Después de su paso por La Tablada, Bayer llegó a la Cámara de Diputados, donde en su discurso recordó los años del exilio, la cárcel, la censura. “Y ahora esto, recibir el abrazo de la Legislatura en mi patria chica. Mis libros fueron prohibidos y quemados, por Dios, Patria y Hogar como escribió el teniente coronel -hoy general‑ Gorleri. Hoy mis libros están en la vidriera de las librerías, como si hubieran nacido de nuevo. Y esto, el generoso abrazo de los representantes del pueblo de la provincia donde nací hace 77 años. Volver a ver y a pisar la tierra donde nací”.
“Fui tan feliz cuando hace pocos años, los maestros santafesinos pusieron mi nombre a una biblioteca dedicada a los derechos humanos. Gracias queridos docentes por vuestra generosidad. Y cuando la Universidad del Litoral me abrió sus aulas para debatir temas del pasado y del presente. Y las Madres me dieron su premio. El coraje, la valentía, el dolor que jamás se borrará”, recordó.
Bayer sabía las resistencias que levantaba su nombre en la Legislatura, sobre todo en el bloque oficial. No hubo unanimidad a la hora de apoyar su distinción: el diputado de la Ucedé, Carlos Castellani votó en contra.

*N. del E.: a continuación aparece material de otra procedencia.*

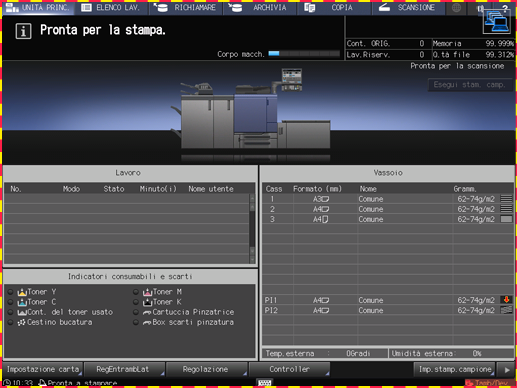Click the globe icon in top bar
The width and height of the screenshot is (517, 388).
pyautogui.click(x=456, y=8)
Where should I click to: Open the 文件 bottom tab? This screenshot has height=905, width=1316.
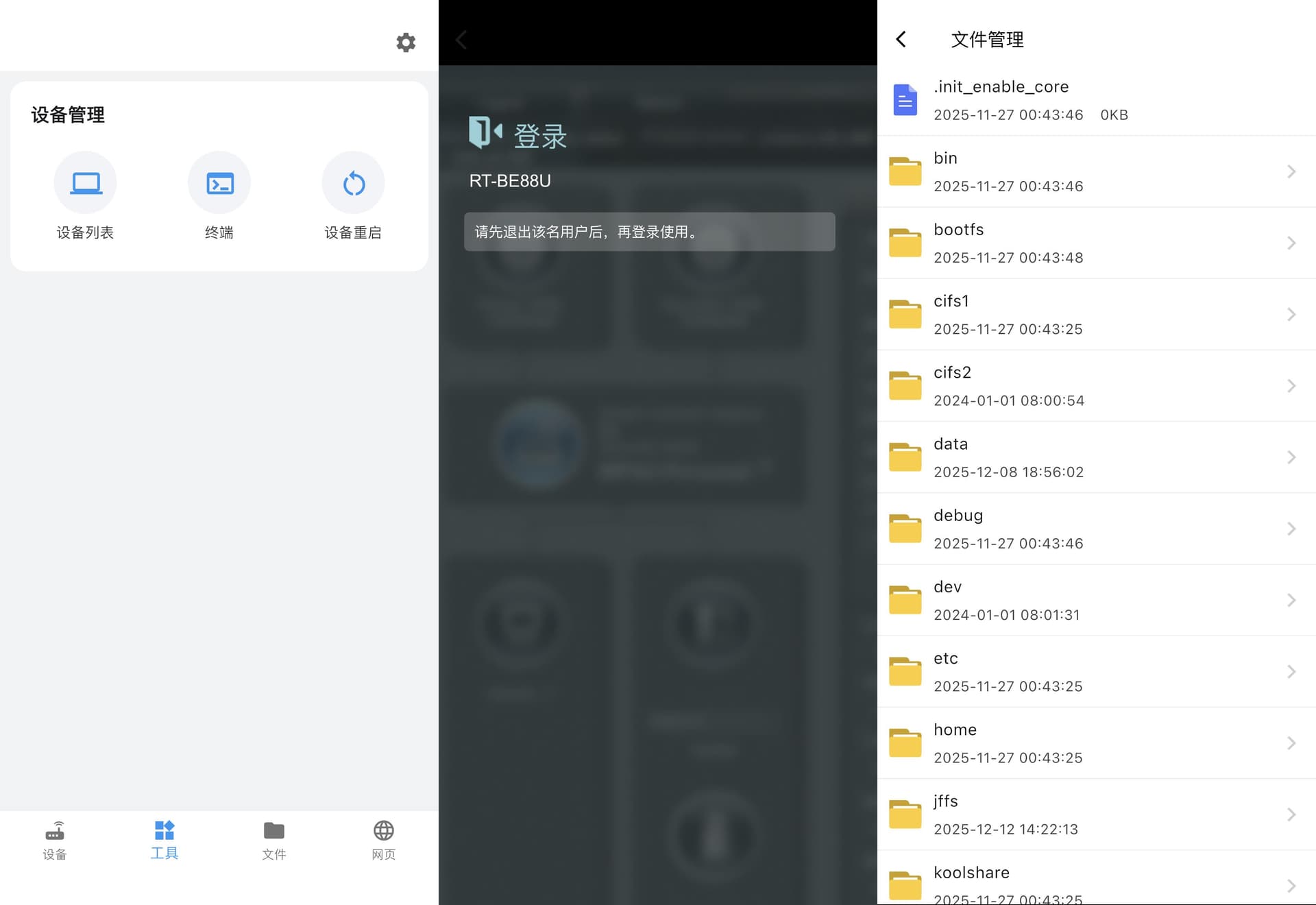(274, 840)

Pero el escritor agradeció el gesto de quienes lo reconocieron a pesar de las diferencias ideológicas. “Esto demuestra vuestra generosidad y grandeza para con este hijo pródigo de la bella provincia natal. Y gracias al que no me votó: somos diferentes”, dijo. Una ironía que Bayer completó después cuando le recordaron que Castellani -ausente sin aviso en el acto‑ era el mismo que defendió al represor Antonio Bussi en el Congreso y hasta pretendió castigar los escarches con el Código Penal. “Eso lo dice todo. Evidentemente es un hombre de la dictadura de la desaparición de personas”, apuntó.

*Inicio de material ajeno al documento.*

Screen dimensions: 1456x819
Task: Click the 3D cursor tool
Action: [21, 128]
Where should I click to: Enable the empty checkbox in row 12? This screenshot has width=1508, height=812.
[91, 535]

Más tarde, Bayer recordó su paso por el campamento de La Tablada, donde aún se hacinan decenas de familias afectadas por la catástrofe. “Hoy he visto cosas que en mi vida he visto. La pobreza extrema. Es imposible vivir en esas carpas con las moscas que hay. Yo no sé cómo los chicos aguantan y los grandes también. La pobreza, la miseria, la falta de futuro. Todo eso tendría que haber sido el principal punto de los gobernantes que tenemos. Todos deberían tener una pequeña casita para proteger a los hijos y proteger un poco de vida feliz. Pero así, es un infierno eso”, advirtió.

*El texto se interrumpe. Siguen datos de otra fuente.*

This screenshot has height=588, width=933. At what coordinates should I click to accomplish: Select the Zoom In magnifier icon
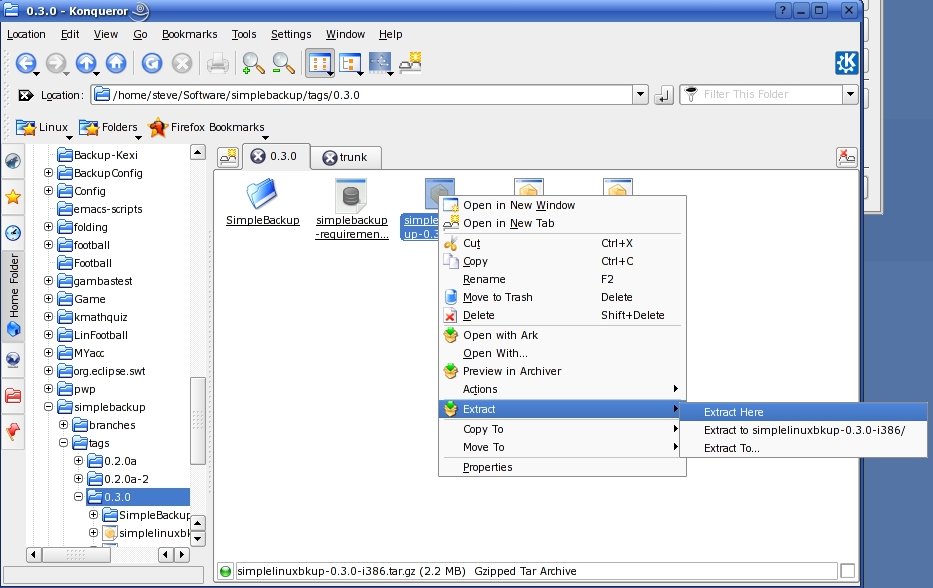pos(251,62)
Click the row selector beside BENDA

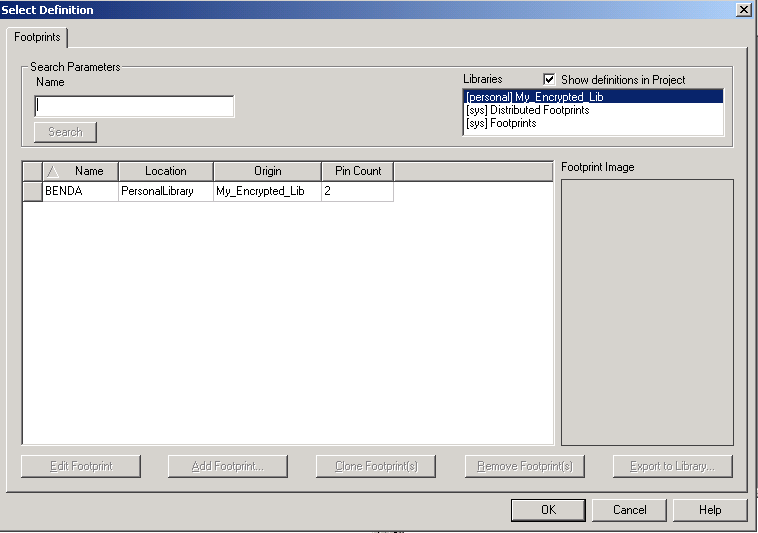(32, 191)
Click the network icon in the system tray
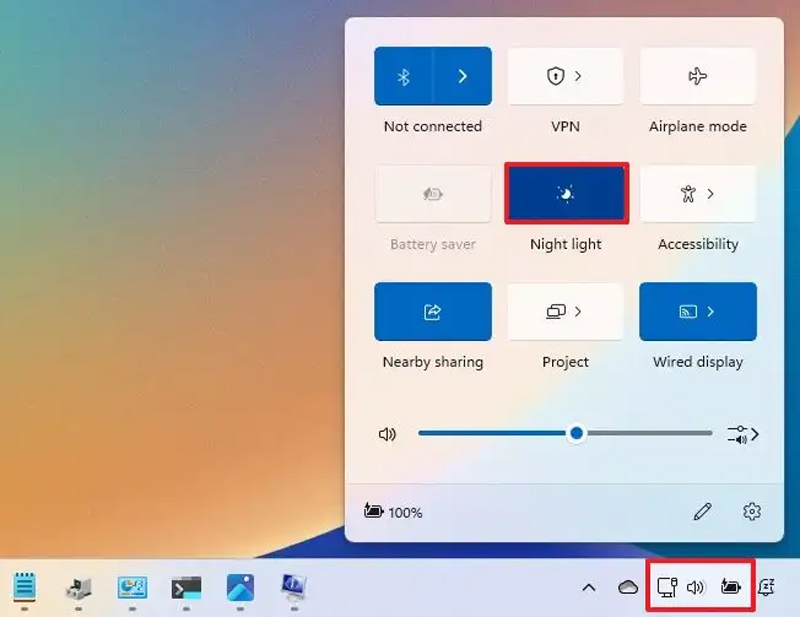This screenshot has height=617, width=800. [x=667, y=588]
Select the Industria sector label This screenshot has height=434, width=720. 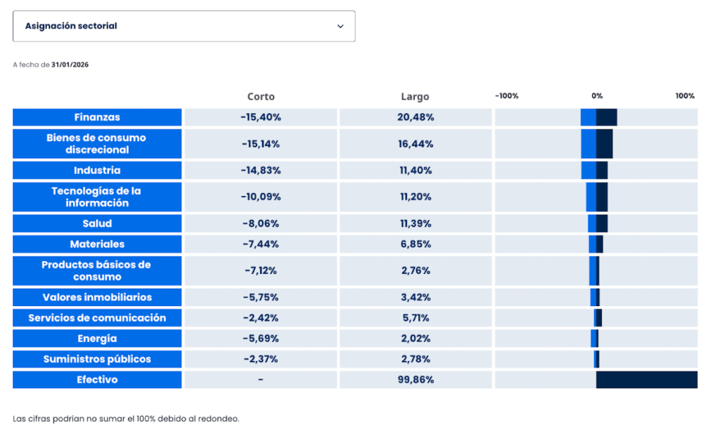click(x=97, y=170)
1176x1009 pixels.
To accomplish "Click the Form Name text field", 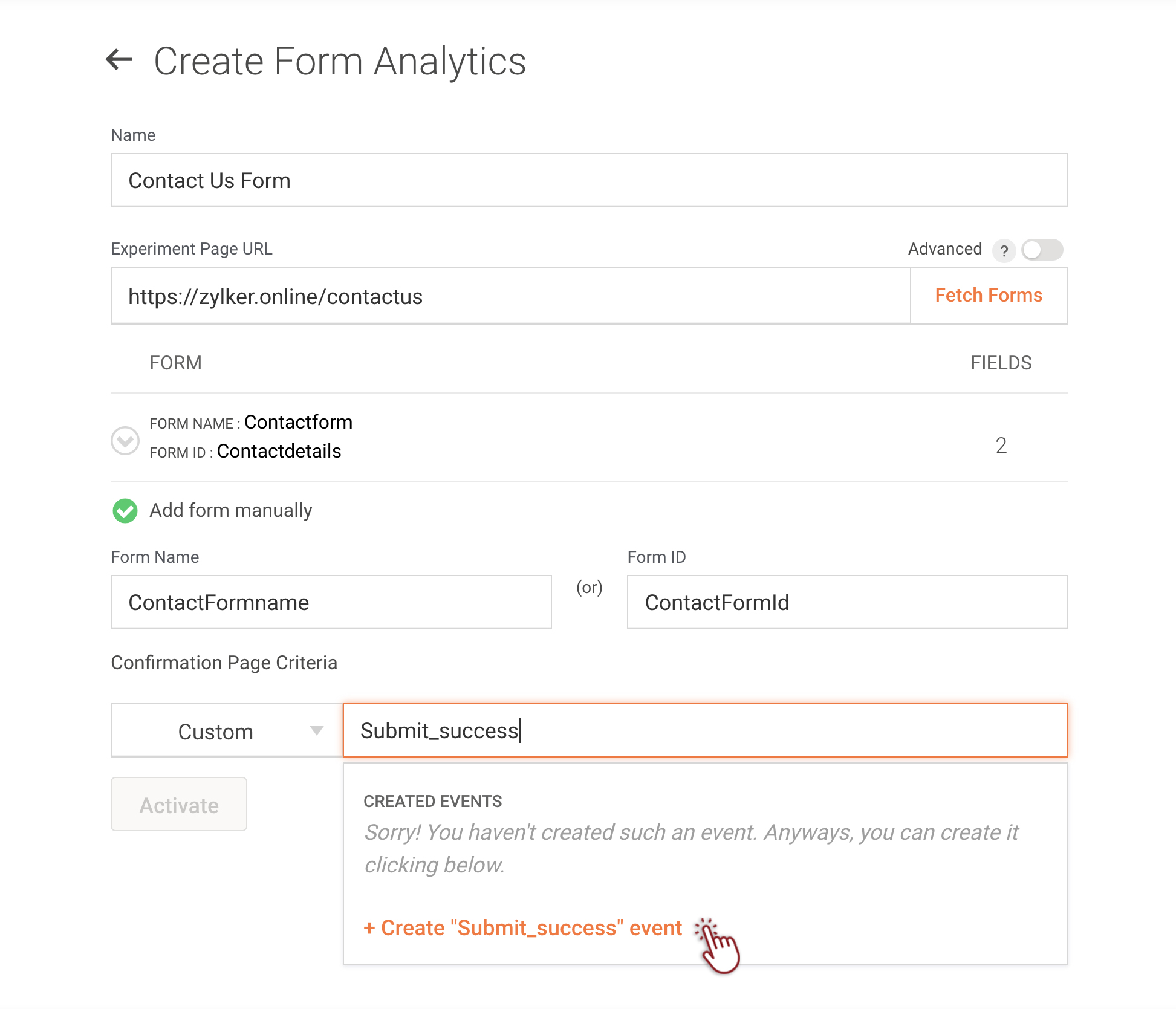I will (331, 602).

‑¿Y qué piensa de los políticos de hoy?
‑Los peronistas y los radicales ya gobernaron bastante, ahora hay dejarle lugar a nuevos movimientos. (El presidente Néstor) Kirchner está luchando contra todas esas divisiones en el peronismo, las broncas entre los dirigentes, ciertas mafias. Yo le aconsejé en una nota que se fuera del peronismo y creara un nuevo movimiento nacional y popular, que a él le gusta ese término, para no depender más de otro partido político.